Saved data entries
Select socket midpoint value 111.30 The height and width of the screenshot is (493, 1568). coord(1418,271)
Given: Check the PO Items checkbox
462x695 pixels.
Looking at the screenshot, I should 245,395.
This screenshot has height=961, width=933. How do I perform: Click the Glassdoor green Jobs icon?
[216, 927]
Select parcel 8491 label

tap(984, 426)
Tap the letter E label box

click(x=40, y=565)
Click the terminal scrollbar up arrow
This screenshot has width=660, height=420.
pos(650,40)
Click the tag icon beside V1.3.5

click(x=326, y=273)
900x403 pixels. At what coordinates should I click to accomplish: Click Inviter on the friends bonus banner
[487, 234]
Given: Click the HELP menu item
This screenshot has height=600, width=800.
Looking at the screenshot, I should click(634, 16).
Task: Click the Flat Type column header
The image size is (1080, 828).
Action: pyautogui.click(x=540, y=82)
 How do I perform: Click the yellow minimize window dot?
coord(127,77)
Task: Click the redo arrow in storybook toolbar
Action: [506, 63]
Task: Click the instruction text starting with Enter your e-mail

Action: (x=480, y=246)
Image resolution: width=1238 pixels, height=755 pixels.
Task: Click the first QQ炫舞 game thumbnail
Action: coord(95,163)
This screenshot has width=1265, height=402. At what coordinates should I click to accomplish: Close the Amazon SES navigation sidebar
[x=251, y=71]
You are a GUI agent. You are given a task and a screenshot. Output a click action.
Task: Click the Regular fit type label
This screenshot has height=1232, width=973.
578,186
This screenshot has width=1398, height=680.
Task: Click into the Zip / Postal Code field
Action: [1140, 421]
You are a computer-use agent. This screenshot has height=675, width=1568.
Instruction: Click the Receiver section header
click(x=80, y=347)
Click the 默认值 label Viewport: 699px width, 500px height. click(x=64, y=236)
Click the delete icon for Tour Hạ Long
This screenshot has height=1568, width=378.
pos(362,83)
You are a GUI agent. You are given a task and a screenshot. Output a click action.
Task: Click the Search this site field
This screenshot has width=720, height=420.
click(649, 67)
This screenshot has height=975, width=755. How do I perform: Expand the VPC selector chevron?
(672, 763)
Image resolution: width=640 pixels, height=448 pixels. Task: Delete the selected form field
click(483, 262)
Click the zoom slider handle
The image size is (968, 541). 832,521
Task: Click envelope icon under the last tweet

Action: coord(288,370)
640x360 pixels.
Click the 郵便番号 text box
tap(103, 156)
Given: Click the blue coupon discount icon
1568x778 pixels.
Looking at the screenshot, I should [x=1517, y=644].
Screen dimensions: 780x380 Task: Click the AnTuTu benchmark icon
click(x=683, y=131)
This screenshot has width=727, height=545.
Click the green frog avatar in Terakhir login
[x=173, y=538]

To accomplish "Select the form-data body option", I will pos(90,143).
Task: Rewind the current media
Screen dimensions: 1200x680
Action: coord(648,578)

• PROBLEM STATEMENT:
Each line above should be copied exactly, with no line missing.

• RESPONSE FOR THIS EXERCISE:
Select socket midpoint value 111.30 The height and width of the screenshot is (493, 1568). coord(1418,271)
Given: Check the PO Items checkbox
462x695 pixels.
Looking at the screenshot, I should 245,395.
This screenshot has height=961, width=933. How do I perform: Click the Glassdoor green Jobs icon?
[216, 927]
Select parcel 8491 label

tap(984, 426)
Tap the letter E label box

click(x=40, y=565)
Click the terminal scrollbar up arrow
This screenshot has width=660, height=420.
pos(650,40)
Click the tag icon beside V1.3.5

click(x=326, y=273)
900x403 pixels. At what coordinates should I click to accomplish: Click Inviter on the friends bonus banner
[487, 234]
Given: Click the HELP menu item
This screenshot has height=600, width=800.
Looking at the screenshot, I should click(634, 16).
Task: Click the Flat Type column header
The image size is (1080, 828).
Action: pyautogui.click(x=540, y=82)
 How do I perform: Click the yellow minimize window dot?
coord(127,77)
Task: Click the redo arrow in storybook toolbar
Action: [506, 63]
Task: Click the instruction text starting with Enter your e-mail

Action: (x=480, y=246)
Image resolution: width=1238 pixels, height=755 pixels.
Task: Click the first QQ炫舞 game thumbnail
Action: coord(95,163)
This screenshot has width=1265, height=402. At what coordinates should I click to accomplish: Close the Amazon SES navigation sidebar
[x=251, y=71]
You are a GUI agent. You are given a task and a screenshot. Output a click action.
Task: Click the Regular fit type label
This screenshot has height=1232, width=973.
578,186
This screenshot has width=1398, height=680.
Task: Click into the Zip / Postal Code field
Action: [1140, 421]
You are a computer-use agent. This screenshot has height=675, width=1568.
Instruction: Click the Receiver section header
click(x=80, y=347)
Click the 默认值 label Viewport: 699px width, 500px height. click(x=64, y=236)
Click the delete icon for Tour Hạ Long
This screenshot has height=1568, width=378.
pos(362,83)
You are a GUI agent. You are given a task and a screenshot. Output a click action.
Task: Click the Search this site field
This screenshot has width=720, height=420.
click(649, 67)
This screenshot has height=975, width=755. How do I perform: Expand the VPC selector chevron?
(672, 763)
Image resolution: width=640 pixels, height=448 pixels. Task: Delete the selected form field
click(483, 262)
Click the zoom slider handle
The image size is (968, 541). 832,521
Task: Click envelope icon under the last tweet

Action: coord(288,370)
640x360 pixels.
Click the 郵便番号 text box
tap(103, 156)
Given: Click the blue coupon discount icon
1568x778 pixels.
Looking at the screenshot, I should [x=1517, y=644].
Screen dimensions: 780x380 Task: Click the AnTuTu benchmark icon
click(x=683, y=131)
This screenshot has width=727, height=545.
Click the green frog avatar in Terakhir login
[x=173, y=538]

To accomplish "Select the form-data body option", I will pos(90,143).
Task: Rewind the current media
Screen dimensions: 1200x680
Action: coord(648,578)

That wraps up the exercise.